#### TRY IT:
One part of the entries below is wanted: the lines from the one containing "Given: Check Ztmavit a zvětšit kroužek" through the one containing "has height=775, width=1568.". Write those out exactly and nothing else.

┏━━

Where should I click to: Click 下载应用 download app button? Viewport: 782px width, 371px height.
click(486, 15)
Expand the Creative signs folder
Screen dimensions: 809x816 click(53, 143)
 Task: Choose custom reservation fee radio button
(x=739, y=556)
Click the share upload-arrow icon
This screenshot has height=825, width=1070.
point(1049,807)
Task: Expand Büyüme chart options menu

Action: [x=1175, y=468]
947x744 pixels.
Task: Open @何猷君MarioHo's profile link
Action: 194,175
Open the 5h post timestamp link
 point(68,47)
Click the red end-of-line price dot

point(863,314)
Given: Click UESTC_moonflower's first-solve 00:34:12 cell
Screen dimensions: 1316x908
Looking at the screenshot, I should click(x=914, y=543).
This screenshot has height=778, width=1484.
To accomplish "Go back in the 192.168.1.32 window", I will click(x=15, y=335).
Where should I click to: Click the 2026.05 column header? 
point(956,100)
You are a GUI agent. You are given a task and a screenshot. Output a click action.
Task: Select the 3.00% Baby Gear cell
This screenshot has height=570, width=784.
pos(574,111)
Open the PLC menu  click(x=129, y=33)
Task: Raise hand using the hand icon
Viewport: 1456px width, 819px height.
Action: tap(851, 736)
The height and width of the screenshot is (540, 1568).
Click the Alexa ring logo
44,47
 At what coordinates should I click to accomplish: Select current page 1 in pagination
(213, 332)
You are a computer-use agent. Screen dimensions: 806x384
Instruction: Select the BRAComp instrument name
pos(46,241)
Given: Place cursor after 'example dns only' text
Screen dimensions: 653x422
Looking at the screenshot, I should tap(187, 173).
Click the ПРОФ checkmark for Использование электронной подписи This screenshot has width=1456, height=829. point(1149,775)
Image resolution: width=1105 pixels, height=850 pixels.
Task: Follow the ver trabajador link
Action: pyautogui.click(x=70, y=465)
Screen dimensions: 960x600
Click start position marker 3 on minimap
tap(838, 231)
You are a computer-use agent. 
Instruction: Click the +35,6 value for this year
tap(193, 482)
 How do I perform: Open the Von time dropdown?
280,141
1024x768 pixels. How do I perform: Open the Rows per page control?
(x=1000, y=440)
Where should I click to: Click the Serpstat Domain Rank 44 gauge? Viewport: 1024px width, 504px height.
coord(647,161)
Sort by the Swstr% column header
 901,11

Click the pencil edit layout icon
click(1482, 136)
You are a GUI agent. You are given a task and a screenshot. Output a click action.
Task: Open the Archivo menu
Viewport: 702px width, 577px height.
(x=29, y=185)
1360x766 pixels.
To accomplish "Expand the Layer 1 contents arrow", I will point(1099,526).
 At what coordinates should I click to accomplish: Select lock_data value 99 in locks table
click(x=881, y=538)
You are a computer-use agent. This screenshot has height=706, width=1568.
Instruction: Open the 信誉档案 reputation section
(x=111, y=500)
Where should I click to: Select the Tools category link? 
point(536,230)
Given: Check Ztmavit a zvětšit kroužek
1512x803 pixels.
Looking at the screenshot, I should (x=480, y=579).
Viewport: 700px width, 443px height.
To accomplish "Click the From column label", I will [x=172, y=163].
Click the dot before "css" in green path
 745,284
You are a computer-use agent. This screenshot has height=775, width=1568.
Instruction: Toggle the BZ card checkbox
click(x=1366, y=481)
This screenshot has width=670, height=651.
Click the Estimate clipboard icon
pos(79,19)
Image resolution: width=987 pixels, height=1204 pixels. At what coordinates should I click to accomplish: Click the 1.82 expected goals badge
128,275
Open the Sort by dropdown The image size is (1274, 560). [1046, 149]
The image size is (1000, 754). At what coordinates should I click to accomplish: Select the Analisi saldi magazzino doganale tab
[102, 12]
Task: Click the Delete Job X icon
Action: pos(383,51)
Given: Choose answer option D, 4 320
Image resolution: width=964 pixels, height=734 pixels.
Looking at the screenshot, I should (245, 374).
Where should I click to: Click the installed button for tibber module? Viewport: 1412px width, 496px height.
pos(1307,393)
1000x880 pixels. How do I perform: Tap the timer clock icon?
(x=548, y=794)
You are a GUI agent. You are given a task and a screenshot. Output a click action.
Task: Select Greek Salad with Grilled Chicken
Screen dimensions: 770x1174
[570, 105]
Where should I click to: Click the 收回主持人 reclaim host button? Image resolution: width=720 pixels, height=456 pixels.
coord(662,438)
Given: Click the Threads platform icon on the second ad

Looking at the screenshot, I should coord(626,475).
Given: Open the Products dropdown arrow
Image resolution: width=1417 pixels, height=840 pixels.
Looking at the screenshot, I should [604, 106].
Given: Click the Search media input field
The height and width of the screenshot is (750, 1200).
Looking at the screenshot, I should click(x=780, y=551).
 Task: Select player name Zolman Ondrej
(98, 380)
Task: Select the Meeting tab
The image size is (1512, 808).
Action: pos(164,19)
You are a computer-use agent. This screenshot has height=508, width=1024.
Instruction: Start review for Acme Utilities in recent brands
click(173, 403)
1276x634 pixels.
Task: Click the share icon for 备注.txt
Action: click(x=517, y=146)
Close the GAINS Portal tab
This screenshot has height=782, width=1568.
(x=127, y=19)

┗━━

#### ANSWER BOX:
Given: Check Ztmavit a zvětšit kroužek
1512x803 pixels.
Looking at the screenshot, I should (x=480, y=579).
Viewport: 700px width, 443px height.
To accomplish "Click the From column label", I will [x=172, y=163].
Click the dot before "css" in green path
 745,284
You are a computer-use agent. This screenshot has height=775, width=1568.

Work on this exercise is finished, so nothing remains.